Current clients include renowned OEMs and Tier-1 supplier in US and Europe; Increasing orders from EV serve as another growth engine
China s increasing competitiveness in auto parts market, light vehicle trend and model upgrade cycle include better interior design from OEMs which require application of greater number of high-quality plastic electroplated parts and interior assembly. Xin Point s current clients include renowned OEMs and Tier-1 supplier in US and Europe, with top 5 clients accounted for ~60% of revenue.
Moreover, Xin Point has received ~RMB 590mn new orders for the upcoming five years from a globally renowned EV brand, which we believe to be Tesla as both parties have begun co-operation since 2017. We expect orders would continue to ramp up as Tesla Giga Shanghai has commenced full operation. In addition, Xin Point targets for more direct co-operation with other EV brands including the rising stars in China such as NIO.
We expect Xin Point's ASP would be able to achieve a low-mid single digit growth going forward on improved product mix. Given its leadership in the industry, and offers a one-stop shop platform to clients i.e. from components and mold designs, injection molding, plating/painting to interior assembly This vertically integrated business models facilitate Xin Point to enjoy a higher production yields~90% in 1H20 than other leading players.
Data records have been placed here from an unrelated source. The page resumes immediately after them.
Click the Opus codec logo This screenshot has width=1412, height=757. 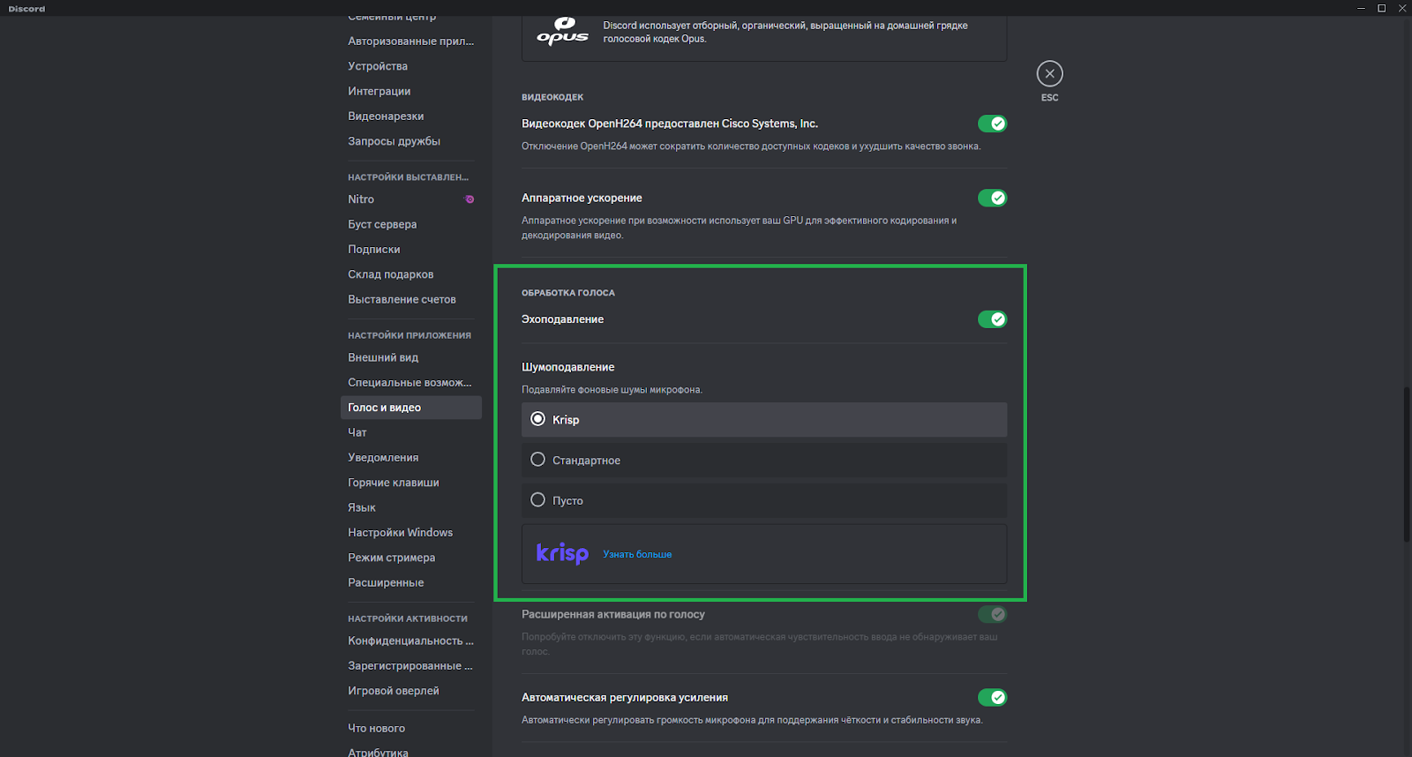pyautogui.click(x=562, y=32)
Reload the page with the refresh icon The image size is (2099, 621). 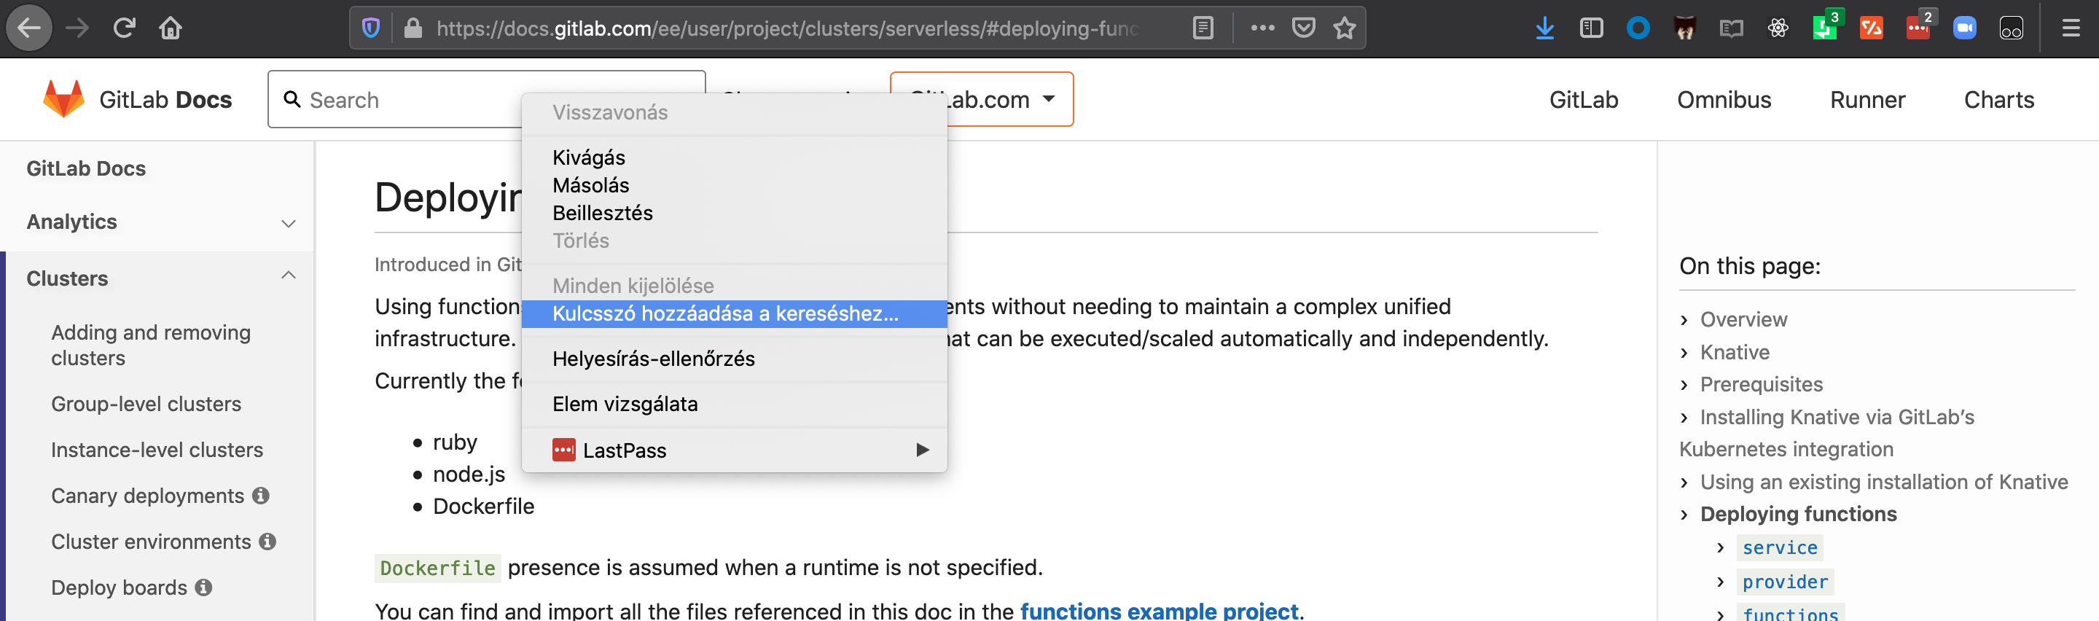click(124, 29)
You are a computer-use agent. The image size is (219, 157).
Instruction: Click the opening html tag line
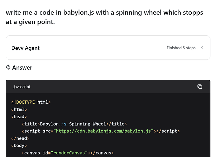pyautogui.click(x=19, y=109)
Strong order book and new capacity ramp up sets up a good foundation for future growth
In 1H20, Xin Point's order book reached RMB9.4bn which has set up a good foundation for future growth in the coming 4-5 years. Upon Xin Point's Changzhou, Jiujiang and Mexico plant ramp up, which would increase Xin Point total designed capacity to 4.19mn sqm/year, this set up a good fundamental to fulfill clien's demand.
Catalysts
FY20E profit alert
Increasing order/ revenue contribution from EV brands
Increasing market awareness
Trading at FY21E 9.4x P/E, near term set back provides good entry point to ride on turnaround and increasing EV exposure story
We expect Xin Point's sales and EPS to grow 11.4%/38.9% CAGR in FY19-FY22E, driven by strong order backlog and gradual GM pickup, its FY21E 9.4x P/E~49% discount to HK, China and international peers is attractive and deserve a re-rating story. Together with its FY21E 4.5% dividend yield and strong financial position net cash ~RMB 510mn in 1H20, account for ~10% current market cap We deem Xin Point as a value play within the auto parts universe and any near-term share price set back would provide a good entry point to ride on turnaround and increasing EV exposure story. We value Xin Point at HK$6.60 based on 13.0x~1 sd. above Xin Point's average P/E since listing FY21E PE and EPS, as we notice there's an increasing risk appetite for mid-small caps YTD.